Manipulating Holograms (move, scale, rotate) by gestures

10 minute read

Intro

This tutorial will show you how to manipulate (move, rotate and scale) Holograms by using gestures. It uses speech commands to change between moving, rotating and scaling. It will build upon my previous blog post, re-using the collision detection. The app we are going to create will work like this (turn on sound to hear the voice commands):

Setting the stage

Once again, we start off with a rather standard setup…

only now we have a cube and a sphere. Neither of their settings are particularly spectacular, and this will show the sphere initially a bit to the left, and a rectangular box a bit to the right

If we actually want this Holograms to do something we need to code some stuff:

A behaviour to select and activate Holograms – TapToSelect
A behaviour that acts on speech commands, so the next behaviour knows what to do – this is SpeechCommandExecuter
A behaviour that responds to tap-hold-and-move gesture and does the actual moving, rotating and scaling – this is SpatialManipulator
Something to wire the whole thing together, a kind of app state manager – AppStateManager and its base class, very originally called BaseAppStateManager.

Selecting a hologram

The fun thing with the new HoloToolkit is that we don’t need do much anymore to listen or track hand movements and speech. It’s all done by the InputManager. We only need to implement the right interfaces to be called with whatever we want to know. So when we want an object to receive a tap, we only need to add a behaviour that implements IInputClickHandler:

public class TapToSelect : MonoBehaviour, IInputClickHandler
{
    public virtual void OnInputClicked(InputEventData eventData)
    {
        if (BaseAppStateManager.IsInitialized)
        {
            // If not already selected - select, otherwise, deselect
            if (BaseAppStateManager.Instance.SelectedGameObject != gameObject)
            {
                BaseAppStateManager.Instance.SelectedGameObject = gameObject;
            }
            else
            {
                BaseAppStateManager.Instance.SelectedGameObject = null;
            }
            var audioSource = GetAudioSource(gameObject);
            if (audioSource != null)
            {
                audioSource.Play();
            }
        }
        else
        {
            Debug.Log("No BaseAppStateManager found or initialized");
        }
    }
}

This basically just gives the object to the App State Manager – or more it’s base class, later more about it, and optionally plays a sound – if the omitted GetAudioSource method can find and AudioSource in either the object or its parent. In the app it does, it plays a by now very recognizable ‘ping’ confirmation sound.
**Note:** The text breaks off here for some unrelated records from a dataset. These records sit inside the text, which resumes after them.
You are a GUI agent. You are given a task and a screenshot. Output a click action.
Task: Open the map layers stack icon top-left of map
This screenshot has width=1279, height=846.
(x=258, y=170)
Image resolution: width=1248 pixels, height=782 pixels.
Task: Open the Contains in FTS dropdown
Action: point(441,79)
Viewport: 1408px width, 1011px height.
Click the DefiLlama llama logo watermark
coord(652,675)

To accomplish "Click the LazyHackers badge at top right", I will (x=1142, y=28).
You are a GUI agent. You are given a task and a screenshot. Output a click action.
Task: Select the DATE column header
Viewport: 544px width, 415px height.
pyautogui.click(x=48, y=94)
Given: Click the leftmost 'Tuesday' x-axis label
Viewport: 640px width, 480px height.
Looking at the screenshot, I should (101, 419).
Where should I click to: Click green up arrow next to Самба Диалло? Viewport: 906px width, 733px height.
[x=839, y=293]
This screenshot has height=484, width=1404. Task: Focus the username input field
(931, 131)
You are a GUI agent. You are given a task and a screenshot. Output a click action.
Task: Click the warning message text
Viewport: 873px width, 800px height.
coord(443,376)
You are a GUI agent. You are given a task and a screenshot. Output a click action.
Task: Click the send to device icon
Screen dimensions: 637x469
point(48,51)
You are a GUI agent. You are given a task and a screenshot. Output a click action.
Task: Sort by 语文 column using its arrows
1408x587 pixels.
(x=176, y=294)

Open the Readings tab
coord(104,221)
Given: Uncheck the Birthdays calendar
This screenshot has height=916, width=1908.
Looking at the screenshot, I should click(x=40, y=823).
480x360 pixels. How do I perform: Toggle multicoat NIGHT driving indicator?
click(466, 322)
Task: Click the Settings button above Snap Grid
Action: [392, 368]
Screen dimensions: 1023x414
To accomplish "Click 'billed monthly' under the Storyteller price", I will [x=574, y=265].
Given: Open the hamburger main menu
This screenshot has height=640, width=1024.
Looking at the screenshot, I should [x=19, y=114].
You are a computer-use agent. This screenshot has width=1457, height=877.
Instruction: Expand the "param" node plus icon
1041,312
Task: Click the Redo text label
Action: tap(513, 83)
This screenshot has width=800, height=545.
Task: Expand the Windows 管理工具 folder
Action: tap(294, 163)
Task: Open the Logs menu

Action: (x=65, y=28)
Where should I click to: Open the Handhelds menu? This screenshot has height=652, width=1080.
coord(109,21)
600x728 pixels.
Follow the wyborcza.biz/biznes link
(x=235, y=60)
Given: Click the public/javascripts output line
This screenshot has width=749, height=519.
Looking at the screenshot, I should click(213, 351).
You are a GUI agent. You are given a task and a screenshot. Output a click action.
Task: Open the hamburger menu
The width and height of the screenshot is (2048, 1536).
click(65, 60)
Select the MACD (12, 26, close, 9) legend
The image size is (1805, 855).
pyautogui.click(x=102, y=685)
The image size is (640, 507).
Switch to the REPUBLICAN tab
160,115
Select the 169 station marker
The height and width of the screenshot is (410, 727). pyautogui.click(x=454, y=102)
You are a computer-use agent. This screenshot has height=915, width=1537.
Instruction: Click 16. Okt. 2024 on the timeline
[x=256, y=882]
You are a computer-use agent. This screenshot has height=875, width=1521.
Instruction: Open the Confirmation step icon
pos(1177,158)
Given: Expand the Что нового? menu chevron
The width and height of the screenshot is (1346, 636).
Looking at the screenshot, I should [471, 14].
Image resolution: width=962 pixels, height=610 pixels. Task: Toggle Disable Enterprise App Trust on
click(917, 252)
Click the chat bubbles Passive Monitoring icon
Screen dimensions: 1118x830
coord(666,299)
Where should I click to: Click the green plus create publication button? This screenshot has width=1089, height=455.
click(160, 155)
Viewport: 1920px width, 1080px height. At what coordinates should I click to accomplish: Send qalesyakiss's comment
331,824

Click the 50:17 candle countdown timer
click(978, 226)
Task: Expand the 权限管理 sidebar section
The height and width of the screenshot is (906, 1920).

Speech command the new way – listen to me, just hear me out*

Using speech commands has very much changed with the new HoloToolkit. There are actually two ways to go about it:

Using a SpeechInputSource and implementing an ISpeechHandler ‘somewhere’. This is rather straightforward and is very much and analogy of how the IInputClickHandler works. Disadvantage is that you have to define your keywords twice – both in the SpeechInputSource and in the ISpeechHandler implementation
Using a KeywordManager to define your keywords and map them to some object’s method(s).

This sample uses the latter method. It’s a bit of an odd workflow to get it working, but once that’s clear, it’s rather elegant. It’s also more testable, as the interpretation of keywords is separated from the execution. We are implementing that execution in the SpeechCommandExecuter. Its public methods are Move, Rotate, Scale, Done, Faster and Slower which pretty much maps to the available speech commands. And if you look in the code, you will see what it does internally is just call private methods, which in turn try to find the selected objects’ SpatialManipulator and call methods there.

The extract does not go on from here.